Am Thu, 17 Dec 2015 03:25:50 +0000 (UTC)
schrieb Duncan <1i5t5.dun...@cox.net>:

> So it's definitely _not_ something that reiserfsck would do in a
> "normal" fsck, only when doing "I'm desperate and don't have backups,
> go to the ends of the earth if necessary to recover what you can of
> my data, and yes, I understand it could be a bit risky or end up
> rather disordered, but I'm willing to take that risk because I _am_
> that desperate", level recovery.

What's fascinating: reiserfs was actually quite good at that and
actually saved me from "I'm desperate and don't have backups,
go to the ends of the earth if necessary to recover what you can of
my data, and yes, I understand it could be a bit risky or end up
rather disordered, but I'm willing to take that risk because I _am_
that desperate" (phew that's long). According to checksums all files
except some inflight temporary data was completely intact (in addition
to many files which came back out of nowhere - even ending up in their
original directory but not so intact). Lucky me... :-D

Cause of this was an unstable RAID controller which switched one hard
disk after the next into offline mode, then completely went offline
itself - leaving me with a system still running acceptably from cache
only. It was strange...

Problems:
a – Answer these about the reiserfs post, one line each:
(i) Which tool does the quoted passage say would not attempt this kind of recovery in a "normal" check?
(ii) According to checksums, which data was not completely intact?
(iii) What hardware caused the failure?
b – Carry on the reiserfs post after its final sentence, in the same voice and tone.

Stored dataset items
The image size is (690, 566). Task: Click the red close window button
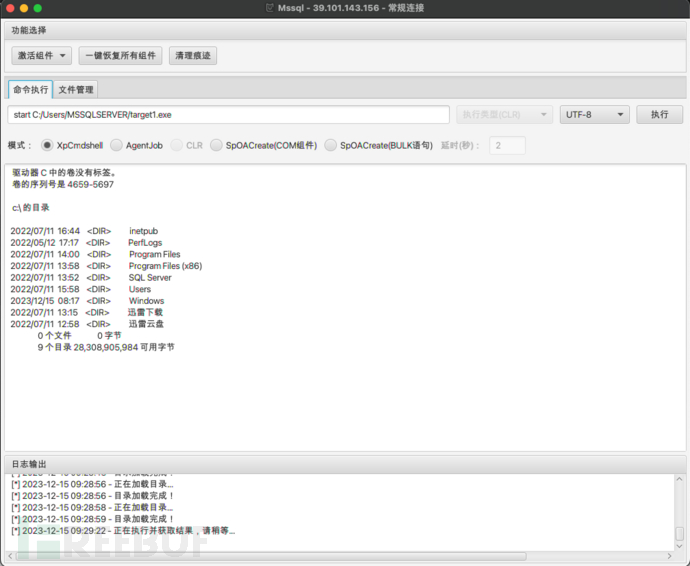[9, 8]
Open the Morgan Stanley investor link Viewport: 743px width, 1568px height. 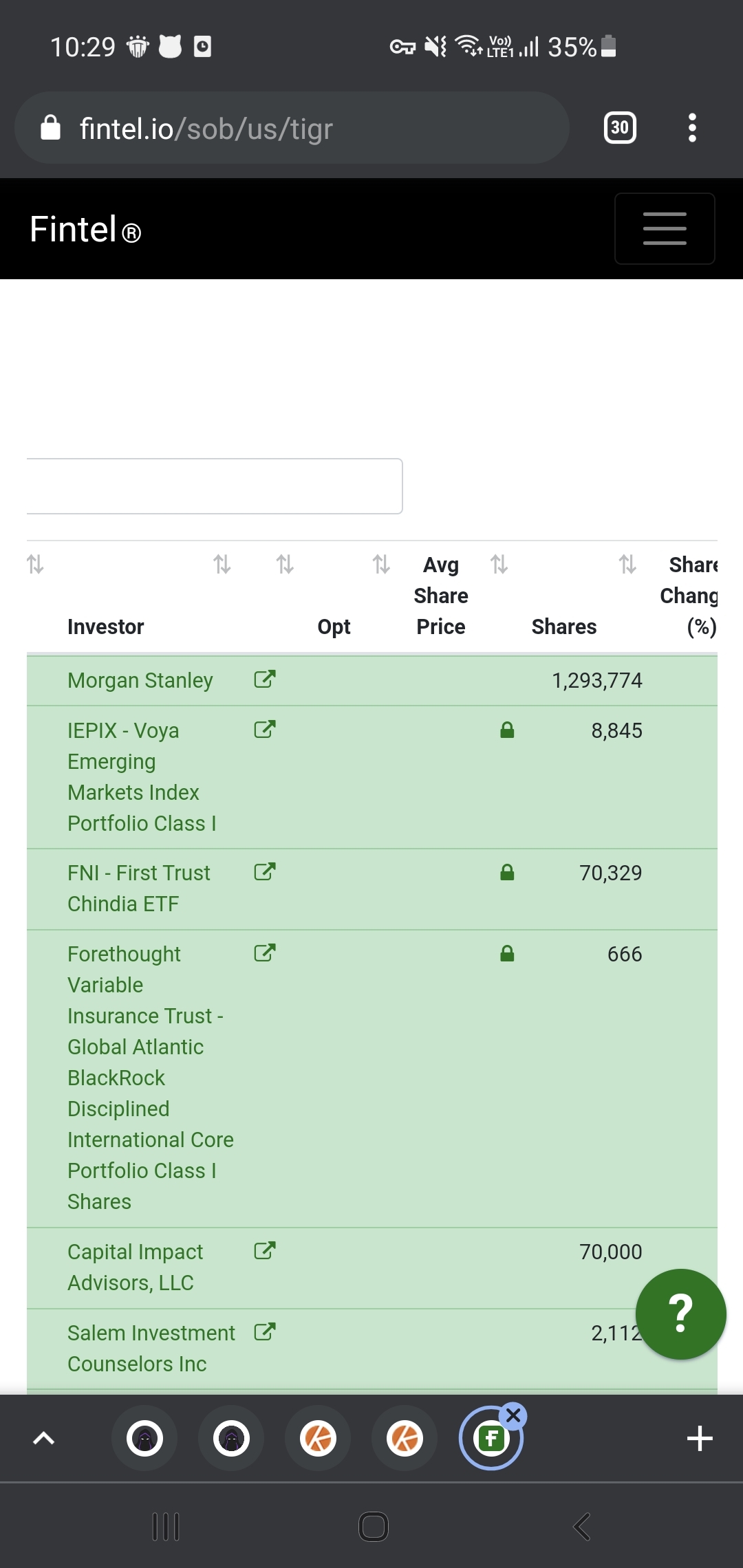point(140,680)
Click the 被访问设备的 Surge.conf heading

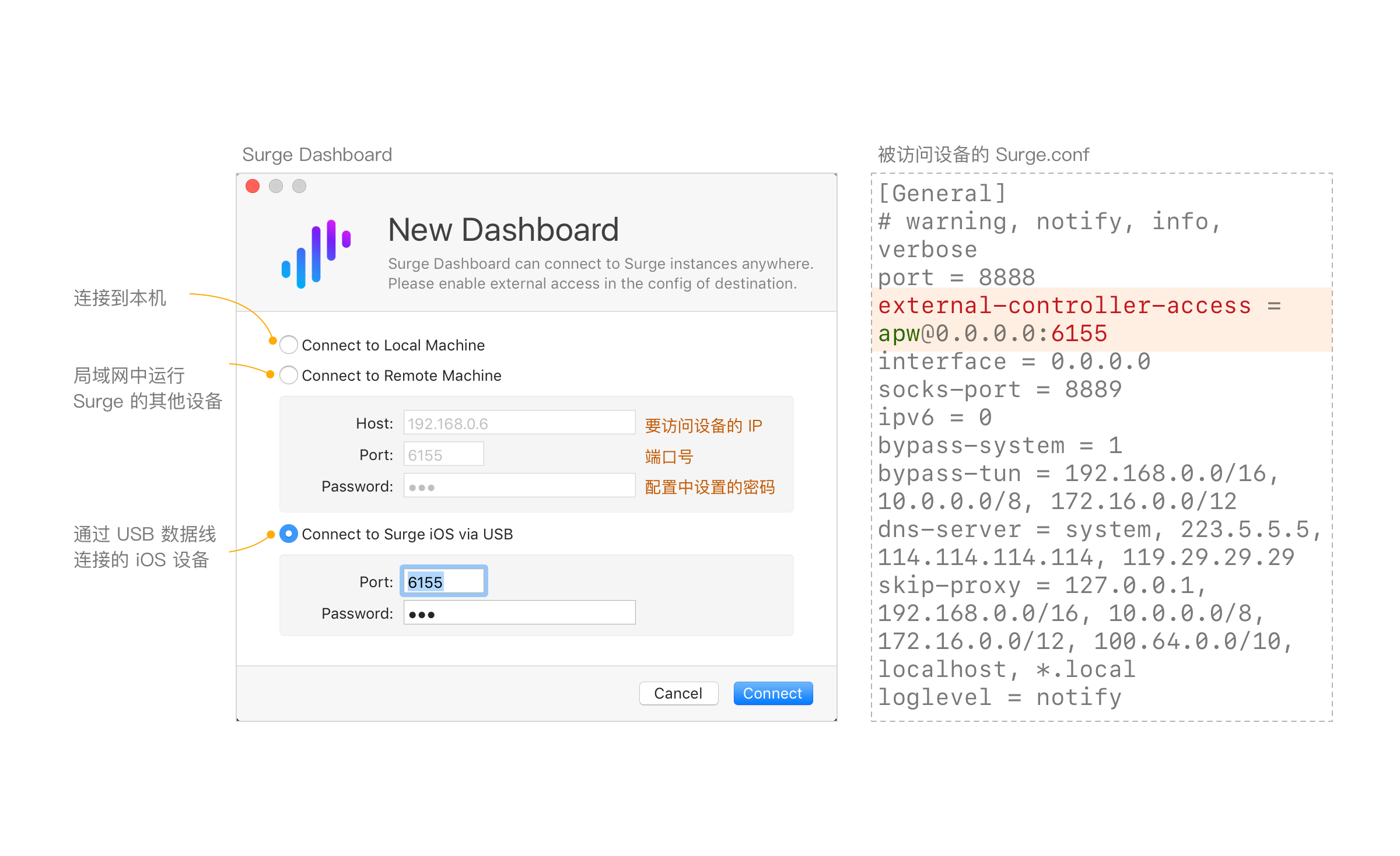point(983,154)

Answers per task:
a –
(i) reiserfsck
(ii) Some inflight temporary data
(iii) An unstable RAID controller

b –
And reiserfs did this magic twice for me (but the second time I had
current backups, just wanted to have a copy of files created since the
nightly backup).

BTW: Ext3 partitions on the same hardware were broken beyond repair and
had to be recreated. e2fsck only made it worse.

Apparently, reiserfs did absolutely not scale to multithreaded
workloads - which is why I switched to xfs (it seemed pretty good at
it, especially on RAID and its behavior to distribute data diagonally
across the disks tho I won't recommend it without bbu as it tends to
nullify file contents during log-replay). It has proven similarly stable
in case of hardware havoc.

BTW2: The server with the "RAID controller accident" is still in
production but converted to XFS and migrated into virtualization
meanwhile. And yes: It has a daily backup schedule. :-)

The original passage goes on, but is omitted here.